■ **MATERIAL FOR THE TASK**
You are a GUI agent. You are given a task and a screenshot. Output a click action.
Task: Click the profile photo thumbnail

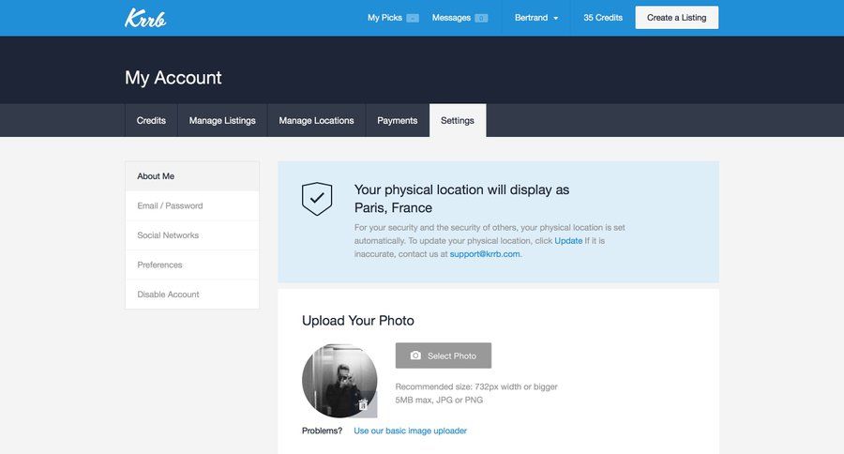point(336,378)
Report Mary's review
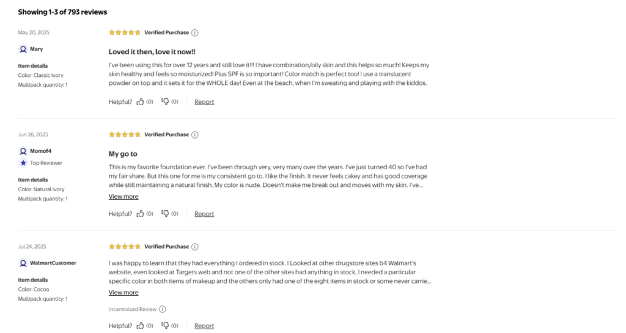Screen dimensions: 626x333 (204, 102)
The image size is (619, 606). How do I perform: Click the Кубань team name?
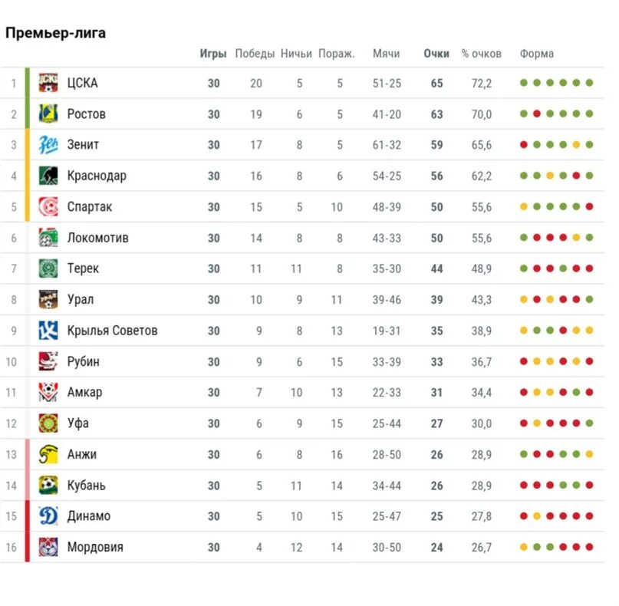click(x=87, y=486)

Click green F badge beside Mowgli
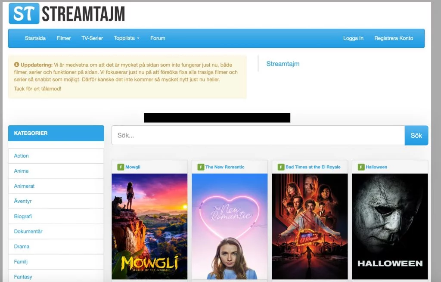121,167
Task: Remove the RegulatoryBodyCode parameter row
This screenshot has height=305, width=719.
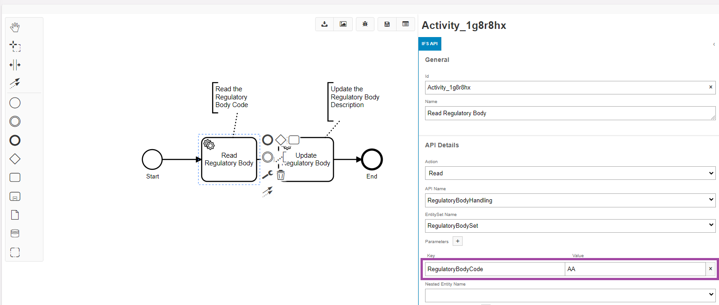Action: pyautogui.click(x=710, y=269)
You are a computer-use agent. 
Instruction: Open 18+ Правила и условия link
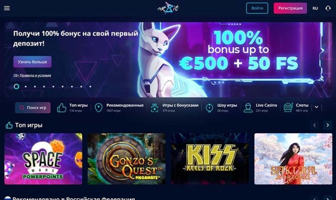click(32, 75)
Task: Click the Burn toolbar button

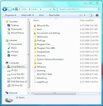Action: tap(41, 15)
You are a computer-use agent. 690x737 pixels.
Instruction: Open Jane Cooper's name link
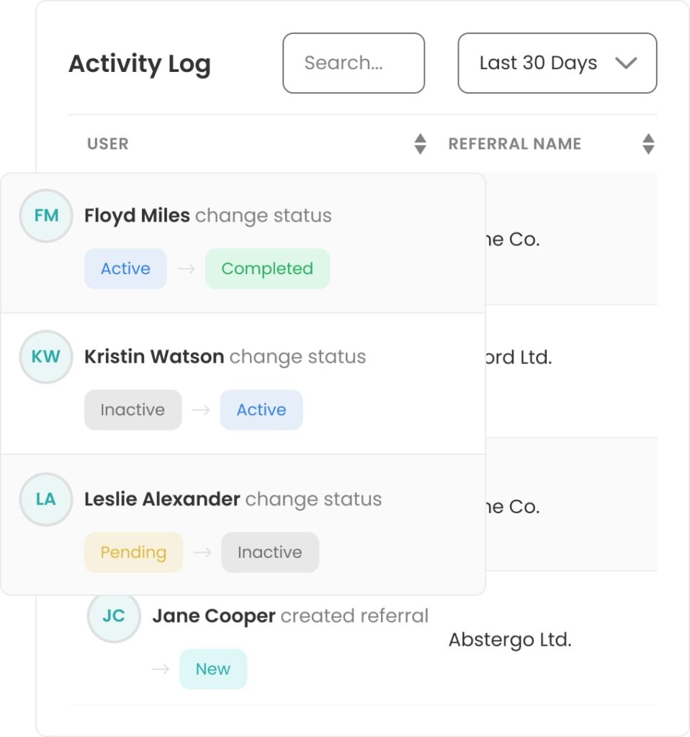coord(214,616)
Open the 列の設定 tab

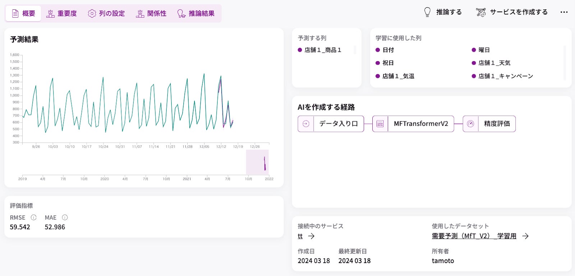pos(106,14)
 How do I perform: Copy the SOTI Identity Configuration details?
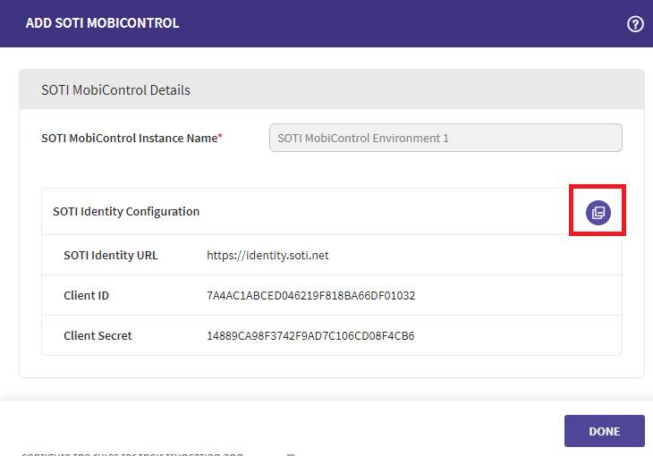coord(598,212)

■ **EXERCISE GOAL**
All lines from the one with "Instruction: Open 18+ Правила и условия link" through the end of the records above must be reproduced exactly, both ends included, and the pictures must be left out.

■ **TASK OUTPUT**
Instruction: Open 18+ Правила и условия link
click(32, 75)
Task: Click the Burn toolbar button

Action: tap(41, 15)
You are a computer-use agent. 690x737 pixels.
Instruction: Open Jane Cooper's name link
coord(214,616)
Open the 列の設定 tab

pos(106,14)
 How do I perform: Copy the SOTI Identity Configuration details?
coord(598,212)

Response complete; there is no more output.